Trois jours qui nous ont surtout donné envie de revenir

Le plus drôle dans tout ça?

Nous venions à peine d’arriver que nous commencions déjà à dire : « Il va falloir revenir. » Et cette phrase nous aura suivis pendant pratiquement toute l’escale.

Pas de mont Fuji depuis l’observatoire? Il faudra revenir. Tokyo National Museum fermé? Il faudra revenir. Omoide Yokocho en plein jour plutôt qu’en soirée? Il faudra revenir.

Pas suffisamment de temps pour découvrir davantage Tokyo? Vous connaissez maintenant la réponse. Il faudra revenir!

Parce que trois jours nous auront permis de découvrir énormément de choses, mais surtout de réaliser tout ce que nous n’avions pas le temps de voir.

Et maintenant, ce n’est même plus seulement Tokyo qui nous attire. Cette toute petite introduction au Japon nous a donné envie de découvrir le pays.

Ses villes, bien sûr, mais aussi ses temples, ses villages, ses paysages, ses montagnes, ses traditions et tous ces endroits que nous n’avons fait qu’entrevoir pendant cette courte escale.

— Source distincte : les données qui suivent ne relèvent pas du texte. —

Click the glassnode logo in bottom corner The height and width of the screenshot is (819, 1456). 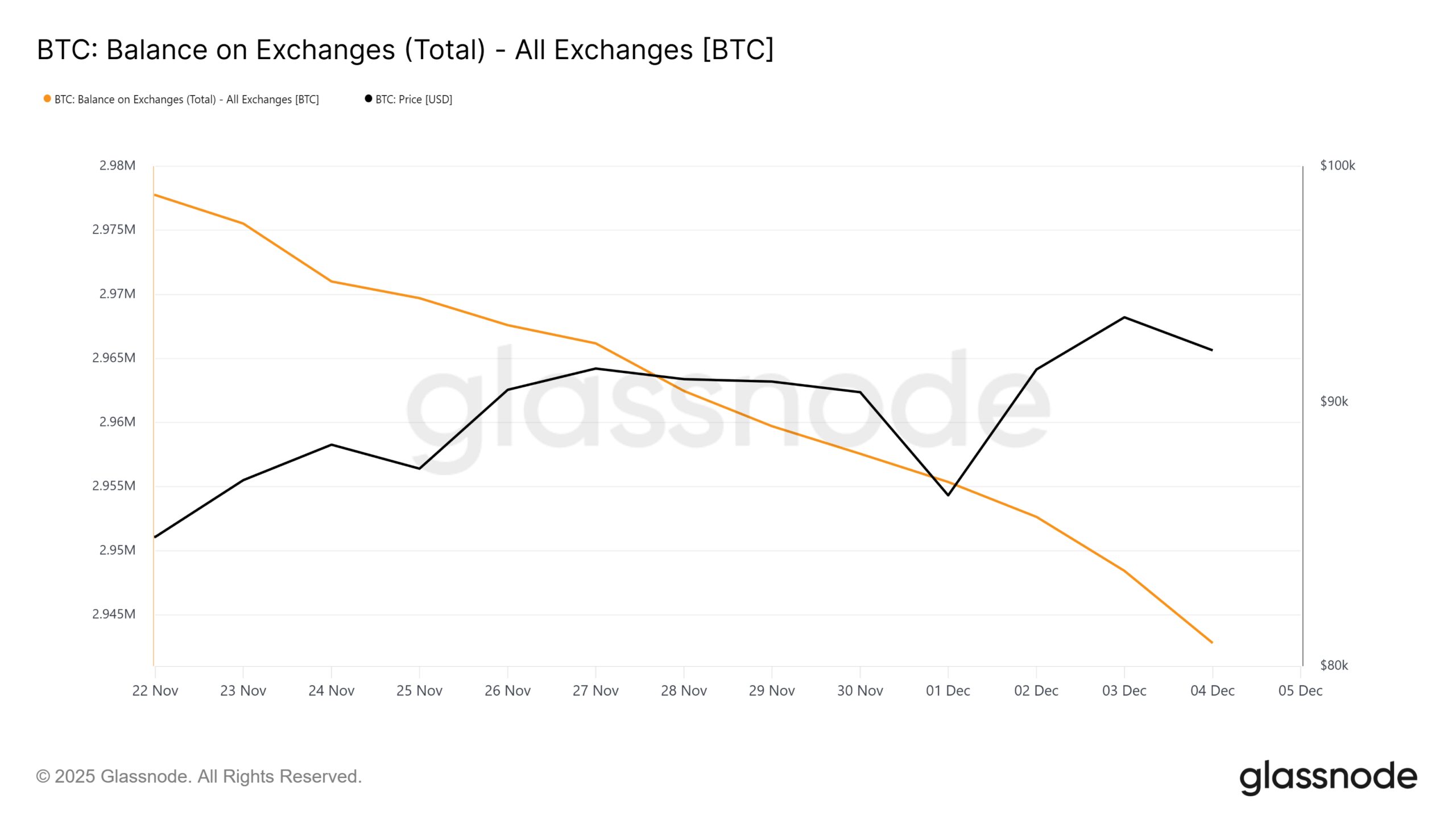[1328, 777]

Le Japon faisait déjà partie des pays qui nous intéressaient. Maintenant, je sais que nous y retournerons.

Et si le Japon n’était pas aussi inaccessible que je le croyais?

Il y a une dernière surprise que je retiens de cette escale : elle nous aura coûté beaucoup moins cher sur place que je l’imaginais.

Pendant longtemps, j’avais associé le Japon à une destination très chère et, pour cette raison, je pensais qu’un véritable voyage au Japon resterait probablement hors de notre portée encore longtemps.

L’hébergement à Tokyo nous a effectivement coûté davantage que ce que nous avions l’habitude de payer au Vietnam ou à Bali.

Mais une fois sur place, j’ai été étonnée du nombre de choses que nous pouvions découvrir gratuitement.

Senso-ji, Zojo-ji et Nezu-jinja étaient accessibles gratuitement. Nous avons profité d’une vue magnifique depuis le centre d’information touristique d’Asakusa sans débourser un yen. L’observatoire du Tokyo Metropolitan Government Building était lui aussi gratuit. Ueno Park, Shibuya Crossing, Shinjuku, Omoide Yokocho, Naritasan Shinshoji et son immense parc ne nous ont rien coûté non plus.

Même notre promenade dans le jardin des azalées de Nezu-jinja ne représentait qu’une toute petite dépense.

Au final, en dehors de l’hébergement, de la nourriture et de nos déplacements en transport en commun, nous avons dépensé très peu pour toutes les expériences vécues pendant ces trois jours.

Est-ce que j’avais bien fait mes devoirs en préparant notre itinéraire? Probablement! Mais cette expérience m’a surtout fait réaliser qu’un voyage au Japon semblerait être beaucoup plus accessible que je l’avais imaginé, particulièrement lorsqu’on prend le temps de chercher les nombreuses expériences gratuites ou abordables offertes sur place.

Une escale qui n’en était finalement plus vraiment une

Au départ, le Japon devait simplement être une escale pratique sur le chemin du retour.

Puis nous avons découvert que nous arrivions pendant la floraison des cerisiers.

Une journée est devenue trois nuits.

Tokyo s’est ajoutée à Narita.

Et cette simple escale s’est tranquillement transformée en une véritable petite destination à l’intérieur de notre voyage.

Nous avons marché sous les cerisiers en fleurs, découvert nos premiers temples et sanctuaires japonais, traversé Shibuya Crossing, observé Tokyo depuis les hauteurs, découvert l’incroyable tranquillité de Naritasan et même eu droit à une petite pluie de pétales de sakura.

Trois jours auront été beaucoup trop courts.

Mais ils auront été suffisamment longs pour nous donner une certitude : ce n’était certainement pas notre dernier voyage au Japon.